# Source document start

Collin Koh’s “Asean can no longer afford to be subtle over the South China Sea” (July 4) is a rather bold piece for a Singaporean academic in that it criticises Asean’s very modus operandi, and Singapore is a core and driving member of the group.
I agree with the criticism, but the Association of Southeast Asian Nations is unlikely to change how it does business. Indeed, its accommodation of all views is what makes and keeps Asean whole, and it would lose what influence it has and perhaps even disintegrate without doing so.
As Koh observes, Asean’s opinion has not had an “ameliorating effect” on China’s behaviour. But he neglects to mention that it also has not had that effect on US behaviour either – and that is also a concern for some Asean states, including Singapore.
At the 2019 Shangri-La Dialogue, Singaporean Prime Minister Lee Hsien Loong challenged both the United States and China to do better to preserve the multilateral order, calling on the US to make the difficult but necessary adjustments to China’s rise and aspirations and exhorting China to “convince other countries through its actions that it does not take a transactional and mercantilist approach”.

# Source document end
# Given data start

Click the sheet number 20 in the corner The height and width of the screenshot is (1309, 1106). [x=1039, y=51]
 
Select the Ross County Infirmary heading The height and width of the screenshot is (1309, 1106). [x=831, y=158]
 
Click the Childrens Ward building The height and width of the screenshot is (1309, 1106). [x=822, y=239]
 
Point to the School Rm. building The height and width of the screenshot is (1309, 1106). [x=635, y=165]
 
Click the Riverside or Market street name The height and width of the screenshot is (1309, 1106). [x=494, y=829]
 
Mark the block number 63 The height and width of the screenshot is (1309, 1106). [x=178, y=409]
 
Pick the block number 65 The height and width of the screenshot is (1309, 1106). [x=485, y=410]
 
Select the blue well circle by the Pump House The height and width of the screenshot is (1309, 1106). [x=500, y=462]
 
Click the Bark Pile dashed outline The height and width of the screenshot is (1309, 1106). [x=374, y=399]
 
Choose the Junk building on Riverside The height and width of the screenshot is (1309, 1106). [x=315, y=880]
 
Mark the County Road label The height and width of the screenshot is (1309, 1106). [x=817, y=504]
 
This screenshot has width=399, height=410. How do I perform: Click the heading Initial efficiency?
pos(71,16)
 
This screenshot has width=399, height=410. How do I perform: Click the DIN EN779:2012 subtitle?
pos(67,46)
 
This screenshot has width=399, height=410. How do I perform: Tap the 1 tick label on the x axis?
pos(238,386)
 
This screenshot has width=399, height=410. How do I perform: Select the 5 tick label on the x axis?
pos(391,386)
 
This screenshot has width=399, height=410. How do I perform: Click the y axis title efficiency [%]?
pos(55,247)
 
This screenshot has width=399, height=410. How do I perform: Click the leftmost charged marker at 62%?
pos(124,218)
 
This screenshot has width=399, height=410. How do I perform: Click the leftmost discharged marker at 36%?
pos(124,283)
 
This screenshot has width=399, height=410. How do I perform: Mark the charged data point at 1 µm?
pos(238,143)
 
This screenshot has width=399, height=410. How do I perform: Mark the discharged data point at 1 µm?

# Given data end

> _Requests_:
1 – Transcribe the letter on Asean and the South China Sea word for word, everything from "I agree with" down to "states, including Singapore.".
2 – In the letter on Asean and the South China Sea, at which event did Lee Hsien Loong challenge both the United States and China?
3 – Write the next part of the letter on Asean and the South China Sea, picking up after its final sentence.
The entries come from a separate source.

> _Replies_:
1 –
I agree with the criticism, but the Association of Southeast Asian Nations is unlikely to change how it does business. Indeed, its accommodation of all views is what makes and keeps Asean whole, and it would lose what influence it has and perhaps even disintegrate without doing so.
As Koh observes, Asean’s opinion has not had an “ameliorating effect” on China’s behaviour. But he neglects to mention that it also has not had that effect on US behaviour either – and that is also a concern for some Asean states, including Singapore.

2 – At the 2019 Shangri-La Dialogue.

3 –
As Singapore’s Defence Minister Ng Eng Hen put it, the challenge for both the US and China is “to offer that inclusive and overarching moral justification for acceptance by all countries, big and small, of their dominance beyond military might.” If their policies are lopsided against other countries’ interests, these countries will “seek other partners”.
The South China Sea dispute explained
Individual Asean members have voiced their specific concerns about both China and US “militarisation” of the South China Sea. After one incident in October 2018, in a veiled criticism of the US use of threat of force to uphold “freedom of navigation”, Ng said: “Some of the incidents are from assertion of principles, but we recognise that the price of any physical incident is one that is too high and unnecessary to either assert or prove your position.”
Neither China nor the US has heeded these concerns and the current situation is a slow-motion drift towards confrontation and conflict. Indeed, the two continue to militarise the South China Sea.
Objective analysts should focus on what is really likely to happen and not just wish and hope, or point out the faults of only one party, while there is plenty of blame – and guilt – to go around.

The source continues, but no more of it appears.